Exercise requirements: The answer must consist solely of the lines from the one containing "Task: Share the listing by email icon" through the last line of the records, set down exactly and without any pictures.

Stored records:
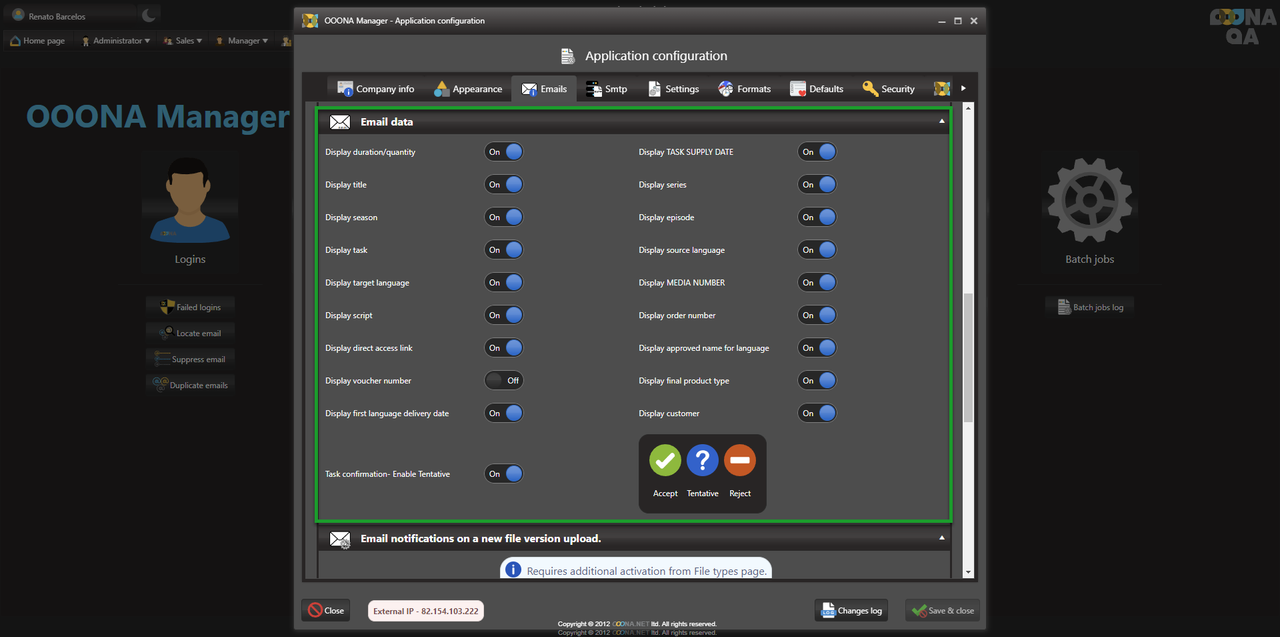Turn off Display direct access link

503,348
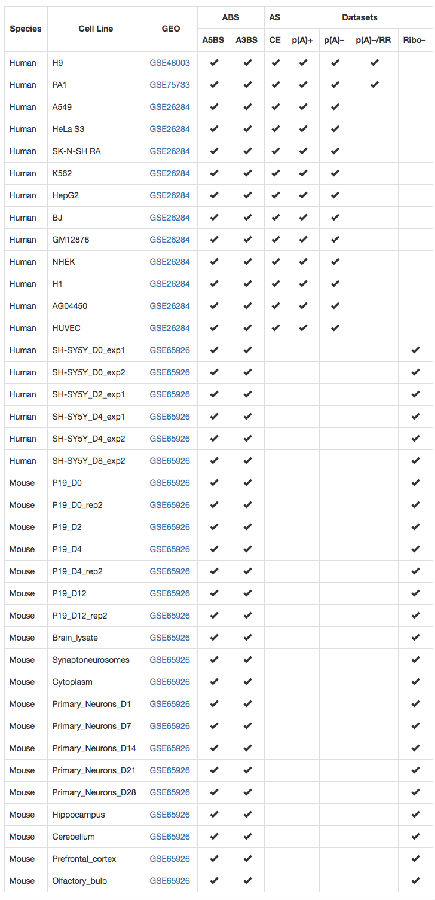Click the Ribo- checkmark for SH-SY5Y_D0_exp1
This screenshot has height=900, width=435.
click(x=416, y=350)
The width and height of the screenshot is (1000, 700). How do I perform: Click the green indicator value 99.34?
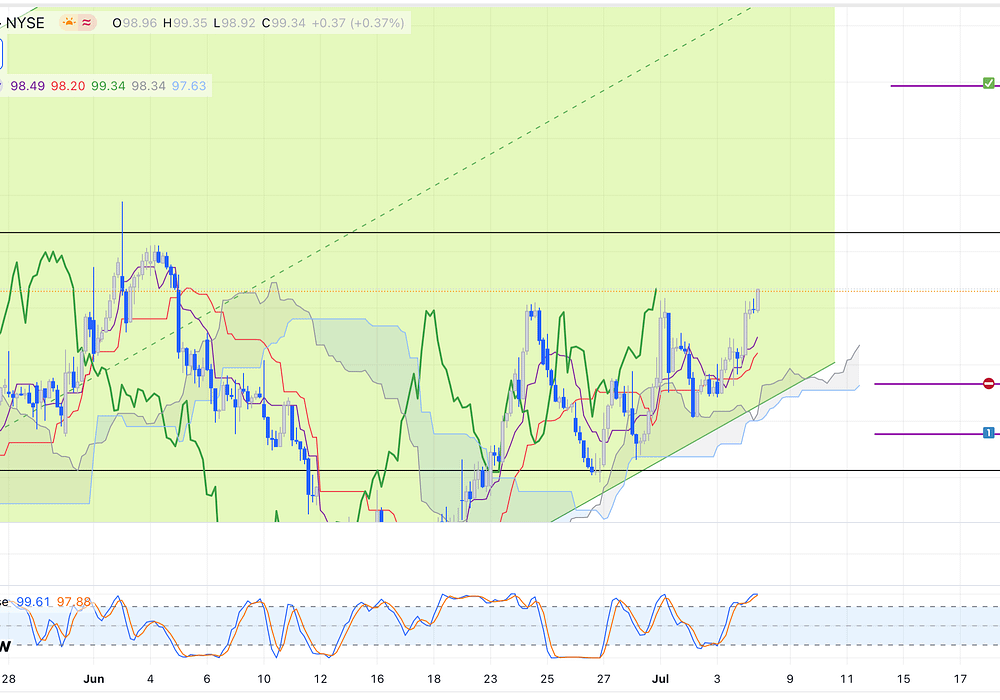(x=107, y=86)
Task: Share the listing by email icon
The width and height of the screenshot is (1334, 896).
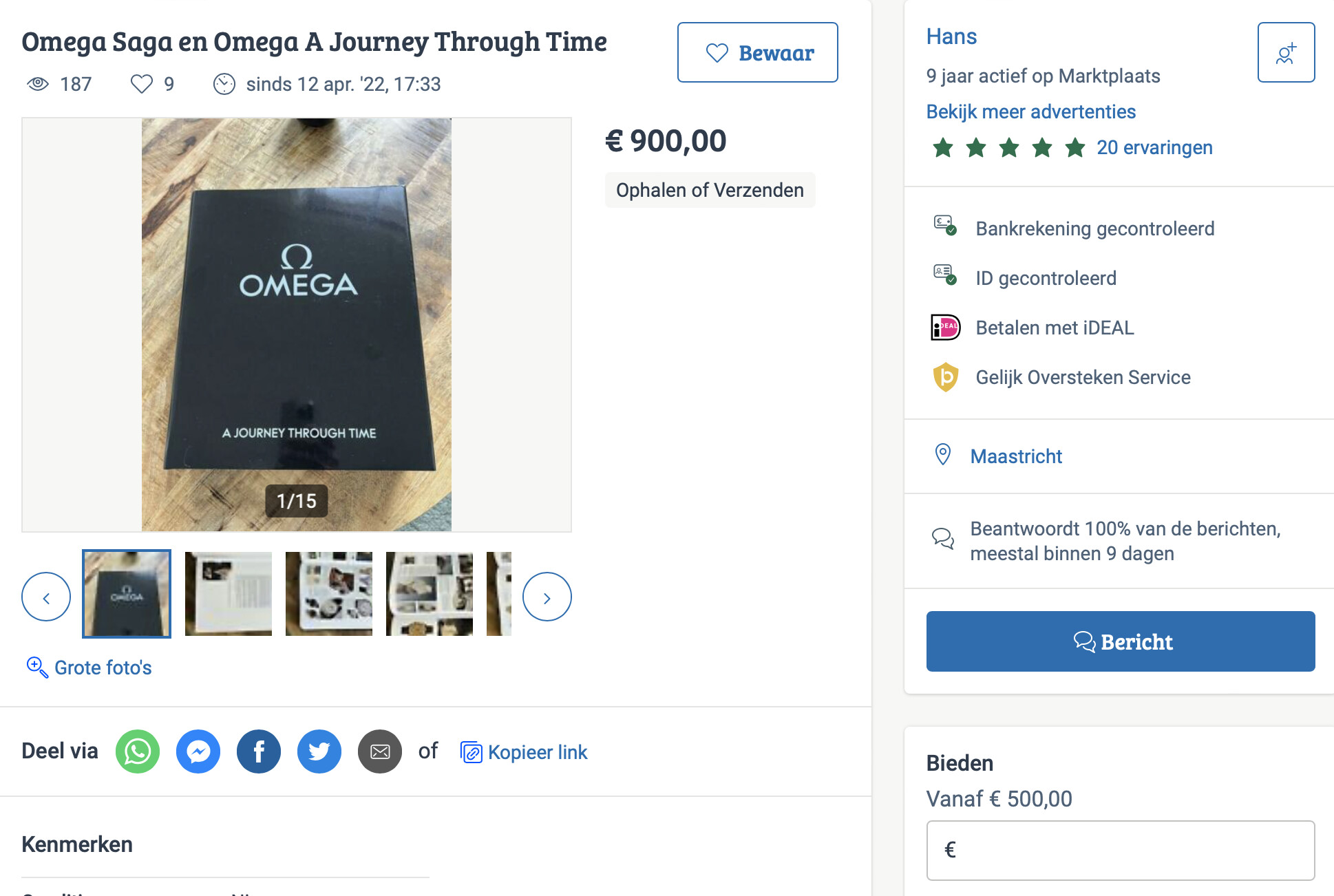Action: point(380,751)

Answer for this exercise:
Task: Share the listing by email icon
The width and height of the screenshot is (1334, 896).
Action: point(380,751)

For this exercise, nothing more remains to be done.